Induction of translation-suppressive G3BP1+ stress granules and interferon-signaling cGAS condensates by transfected plasmid DNA

Abstract

Plasmid DNA transfection is one of the fundamental tools of biomedical research. Here, we found that plasmid DNA transfection mediated by liposomes activates multiple innate immune responses in several widely used cell lines. Their activations were visible by the detection of stress granules (SG) and cyclic guanosine monophosphate-adenosine monophosphate synthase (cGAS)-DNA condensates (cGC) in the transfected cells in a plasmid DNA dose-dependent manner. The elevated levels of phosphorylated eukaryotic translation initiation factor 2 subunit alpha (eIF2α), interferon regulatory factor 3 (IRF3), and signal transducer and activator of transcription 1 (STAT1) were induced in plasmid DNA-transfected cells. The formation of SG but not cGC required active transcription and the formation of double-stranded RNA in transfected cells.

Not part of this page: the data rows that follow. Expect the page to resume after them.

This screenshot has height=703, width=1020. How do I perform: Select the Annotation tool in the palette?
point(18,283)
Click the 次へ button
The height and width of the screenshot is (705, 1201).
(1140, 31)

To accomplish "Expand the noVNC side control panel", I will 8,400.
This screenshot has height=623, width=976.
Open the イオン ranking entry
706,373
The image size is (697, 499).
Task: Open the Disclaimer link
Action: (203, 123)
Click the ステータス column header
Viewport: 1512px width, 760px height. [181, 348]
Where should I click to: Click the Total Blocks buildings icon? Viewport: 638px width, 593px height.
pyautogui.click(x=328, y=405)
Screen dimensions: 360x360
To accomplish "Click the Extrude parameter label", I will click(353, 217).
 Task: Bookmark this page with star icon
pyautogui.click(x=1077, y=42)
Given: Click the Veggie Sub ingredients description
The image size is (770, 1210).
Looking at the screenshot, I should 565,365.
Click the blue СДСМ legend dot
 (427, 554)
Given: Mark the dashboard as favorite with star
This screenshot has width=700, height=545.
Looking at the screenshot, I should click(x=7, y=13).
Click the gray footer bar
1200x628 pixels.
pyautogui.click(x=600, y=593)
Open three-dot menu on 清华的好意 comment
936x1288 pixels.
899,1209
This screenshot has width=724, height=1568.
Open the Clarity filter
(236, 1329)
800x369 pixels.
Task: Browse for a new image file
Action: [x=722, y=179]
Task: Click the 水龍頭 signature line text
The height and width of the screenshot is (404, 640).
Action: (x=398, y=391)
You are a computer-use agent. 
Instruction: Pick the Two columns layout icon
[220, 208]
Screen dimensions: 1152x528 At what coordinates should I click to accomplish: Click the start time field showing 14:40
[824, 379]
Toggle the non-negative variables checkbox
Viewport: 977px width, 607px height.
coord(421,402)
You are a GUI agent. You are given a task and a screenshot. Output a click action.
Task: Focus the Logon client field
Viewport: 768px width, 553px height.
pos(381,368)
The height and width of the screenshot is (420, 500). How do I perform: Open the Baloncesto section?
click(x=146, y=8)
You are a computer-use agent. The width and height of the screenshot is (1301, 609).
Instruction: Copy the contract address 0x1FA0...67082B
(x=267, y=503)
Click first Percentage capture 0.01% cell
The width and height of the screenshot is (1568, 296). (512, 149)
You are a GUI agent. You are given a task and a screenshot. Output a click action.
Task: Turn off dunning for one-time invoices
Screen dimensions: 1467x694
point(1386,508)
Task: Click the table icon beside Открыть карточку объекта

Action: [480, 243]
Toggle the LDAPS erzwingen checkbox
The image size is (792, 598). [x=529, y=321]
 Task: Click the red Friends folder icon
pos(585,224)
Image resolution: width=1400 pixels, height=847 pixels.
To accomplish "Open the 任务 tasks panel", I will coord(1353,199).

Plasmid DNA-induced SG or cGC were mutually exclusive because they triggered two distinct pathways. Knockdown (KD) of protein kinase R (PKR) before plasmid DNA transfection led to abolishing SG without affecting cGC formation. Conversely, cGAS KD could prevent cGC without affecting SG formation. In addition, plasmid DNA-induced SG and cGC formation could be prevented, respectively, by co-expression of Kaposi's sarcoma-associated herpesvirus proteins ORF57 (PKR inhibitor) and ORF52 (cGAS inhibitor). Inhibition of SG formation mediated by PKR KD, but not cGC KD, also led to increased expression of transgenes, indicating that PKR activation represents a major roadblock to gene expression. Together, these data indicate that plasmid DNA triggers innate immune responses in the transfected cells and causes a significant cellular perturbation that should be considered during experiment design and data interpretation.